» **TASK TO CARRY OUT**
Report each line below that carries the word "video".

» **EXCERPTED DATA**
########################################
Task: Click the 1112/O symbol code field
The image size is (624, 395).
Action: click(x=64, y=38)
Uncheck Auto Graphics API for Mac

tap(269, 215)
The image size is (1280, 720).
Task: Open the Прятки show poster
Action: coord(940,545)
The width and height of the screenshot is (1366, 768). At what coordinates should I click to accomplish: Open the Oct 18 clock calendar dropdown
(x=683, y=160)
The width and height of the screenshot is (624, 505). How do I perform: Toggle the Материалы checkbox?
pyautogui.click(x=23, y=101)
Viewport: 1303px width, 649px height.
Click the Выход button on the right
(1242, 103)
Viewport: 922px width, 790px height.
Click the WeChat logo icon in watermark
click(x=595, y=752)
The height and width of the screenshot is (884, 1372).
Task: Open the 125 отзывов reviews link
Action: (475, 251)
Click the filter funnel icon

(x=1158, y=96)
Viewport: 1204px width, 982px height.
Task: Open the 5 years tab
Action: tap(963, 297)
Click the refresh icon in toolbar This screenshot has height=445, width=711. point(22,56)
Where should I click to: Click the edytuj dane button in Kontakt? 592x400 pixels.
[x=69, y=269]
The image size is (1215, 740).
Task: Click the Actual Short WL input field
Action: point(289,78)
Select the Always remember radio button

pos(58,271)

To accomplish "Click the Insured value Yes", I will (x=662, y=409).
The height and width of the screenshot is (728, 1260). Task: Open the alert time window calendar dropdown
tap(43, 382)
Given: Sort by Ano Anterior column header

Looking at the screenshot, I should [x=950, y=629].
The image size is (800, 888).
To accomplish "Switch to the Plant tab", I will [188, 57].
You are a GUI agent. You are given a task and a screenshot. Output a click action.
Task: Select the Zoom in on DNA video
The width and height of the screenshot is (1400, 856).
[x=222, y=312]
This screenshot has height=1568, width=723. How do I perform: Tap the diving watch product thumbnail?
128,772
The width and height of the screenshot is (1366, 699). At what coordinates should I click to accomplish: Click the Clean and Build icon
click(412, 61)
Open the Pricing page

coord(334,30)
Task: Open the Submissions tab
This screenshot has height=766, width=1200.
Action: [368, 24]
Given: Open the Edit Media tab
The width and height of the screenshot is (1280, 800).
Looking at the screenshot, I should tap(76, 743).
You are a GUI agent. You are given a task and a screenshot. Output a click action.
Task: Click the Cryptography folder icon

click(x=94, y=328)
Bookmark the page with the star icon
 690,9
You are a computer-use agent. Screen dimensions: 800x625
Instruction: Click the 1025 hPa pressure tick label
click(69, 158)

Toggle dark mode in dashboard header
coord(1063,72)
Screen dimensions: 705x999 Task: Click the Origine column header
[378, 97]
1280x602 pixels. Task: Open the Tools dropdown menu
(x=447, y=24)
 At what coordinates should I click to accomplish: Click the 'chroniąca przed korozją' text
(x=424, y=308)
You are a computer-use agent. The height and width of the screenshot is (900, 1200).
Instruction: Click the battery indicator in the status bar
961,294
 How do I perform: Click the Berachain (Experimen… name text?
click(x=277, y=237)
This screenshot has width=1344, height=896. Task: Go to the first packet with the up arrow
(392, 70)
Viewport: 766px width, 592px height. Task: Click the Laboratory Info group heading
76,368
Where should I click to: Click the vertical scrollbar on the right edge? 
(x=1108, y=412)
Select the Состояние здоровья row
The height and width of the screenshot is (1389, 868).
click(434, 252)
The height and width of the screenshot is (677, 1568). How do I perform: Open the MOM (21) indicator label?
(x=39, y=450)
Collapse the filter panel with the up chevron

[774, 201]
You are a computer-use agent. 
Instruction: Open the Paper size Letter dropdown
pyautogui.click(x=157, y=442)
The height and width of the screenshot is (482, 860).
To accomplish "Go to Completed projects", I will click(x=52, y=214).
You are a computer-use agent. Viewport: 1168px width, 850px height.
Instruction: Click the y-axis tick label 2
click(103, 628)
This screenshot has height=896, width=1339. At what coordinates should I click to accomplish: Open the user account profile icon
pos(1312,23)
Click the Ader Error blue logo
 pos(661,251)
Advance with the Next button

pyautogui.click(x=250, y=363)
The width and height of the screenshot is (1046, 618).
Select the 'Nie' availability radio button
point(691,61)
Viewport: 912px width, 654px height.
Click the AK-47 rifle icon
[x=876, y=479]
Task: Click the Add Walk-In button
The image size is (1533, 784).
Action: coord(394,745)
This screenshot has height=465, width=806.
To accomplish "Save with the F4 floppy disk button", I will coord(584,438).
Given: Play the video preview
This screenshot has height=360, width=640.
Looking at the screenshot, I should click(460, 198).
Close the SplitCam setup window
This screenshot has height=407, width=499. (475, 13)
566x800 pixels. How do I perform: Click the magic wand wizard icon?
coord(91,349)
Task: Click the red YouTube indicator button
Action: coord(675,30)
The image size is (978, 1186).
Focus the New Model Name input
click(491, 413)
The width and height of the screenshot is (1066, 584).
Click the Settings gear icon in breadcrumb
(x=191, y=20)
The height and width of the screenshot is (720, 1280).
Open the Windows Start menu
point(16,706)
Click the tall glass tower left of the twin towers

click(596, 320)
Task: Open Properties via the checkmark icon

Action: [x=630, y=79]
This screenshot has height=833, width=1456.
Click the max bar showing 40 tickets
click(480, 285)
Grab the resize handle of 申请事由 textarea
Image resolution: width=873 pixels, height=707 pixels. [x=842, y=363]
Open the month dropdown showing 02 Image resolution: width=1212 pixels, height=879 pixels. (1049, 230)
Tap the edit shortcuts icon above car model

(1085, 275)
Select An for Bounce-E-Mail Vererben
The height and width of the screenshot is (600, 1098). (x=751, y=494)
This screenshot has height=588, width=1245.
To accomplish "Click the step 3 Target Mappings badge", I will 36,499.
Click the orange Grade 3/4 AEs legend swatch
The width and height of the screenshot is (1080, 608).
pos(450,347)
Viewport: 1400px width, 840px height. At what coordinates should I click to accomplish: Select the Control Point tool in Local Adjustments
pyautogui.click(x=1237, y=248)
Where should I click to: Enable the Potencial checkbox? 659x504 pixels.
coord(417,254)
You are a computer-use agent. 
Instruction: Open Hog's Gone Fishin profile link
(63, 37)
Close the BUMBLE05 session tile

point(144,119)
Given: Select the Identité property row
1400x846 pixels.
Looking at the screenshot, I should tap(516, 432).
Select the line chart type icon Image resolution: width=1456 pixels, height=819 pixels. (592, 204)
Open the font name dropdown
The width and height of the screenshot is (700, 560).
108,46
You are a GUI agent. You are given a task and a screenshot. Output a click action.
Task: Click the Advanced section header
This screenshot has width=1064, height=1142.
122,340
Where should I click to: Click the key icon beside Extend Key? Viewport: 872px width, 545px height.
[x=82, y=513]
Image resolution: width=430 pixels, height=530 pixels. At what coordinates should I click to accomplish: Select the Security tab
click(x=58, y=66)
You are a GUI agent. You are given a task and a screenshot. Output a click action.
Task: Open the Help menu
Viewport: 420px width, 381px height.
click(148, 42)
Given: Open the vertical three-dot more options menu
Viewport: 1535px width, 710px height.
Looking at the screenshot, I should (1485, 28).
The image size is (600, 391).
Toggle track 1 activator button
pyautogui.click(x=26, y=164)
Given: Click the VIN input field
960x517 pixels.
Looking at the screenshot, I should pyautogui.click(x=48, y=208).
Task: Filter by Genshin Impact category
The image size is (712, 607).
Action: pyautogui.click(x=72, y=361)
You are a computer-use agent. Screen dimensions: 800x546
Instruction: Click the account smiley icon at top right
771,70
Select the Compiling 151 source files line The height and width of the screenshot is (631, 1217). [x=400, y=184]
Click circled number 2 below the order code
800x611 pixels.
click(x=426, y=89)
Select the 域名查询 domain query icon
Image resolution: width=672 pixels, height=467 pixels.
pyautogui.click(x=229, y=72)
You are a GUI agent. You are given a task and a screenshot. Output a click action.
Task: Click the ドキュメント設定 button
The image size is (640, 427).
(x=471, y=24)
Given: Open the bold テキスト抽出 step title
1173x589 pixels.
########################################
» **EXERCISE RESPONSE**
Task: Select the Zoom in on DNA video
Given: Play the video preview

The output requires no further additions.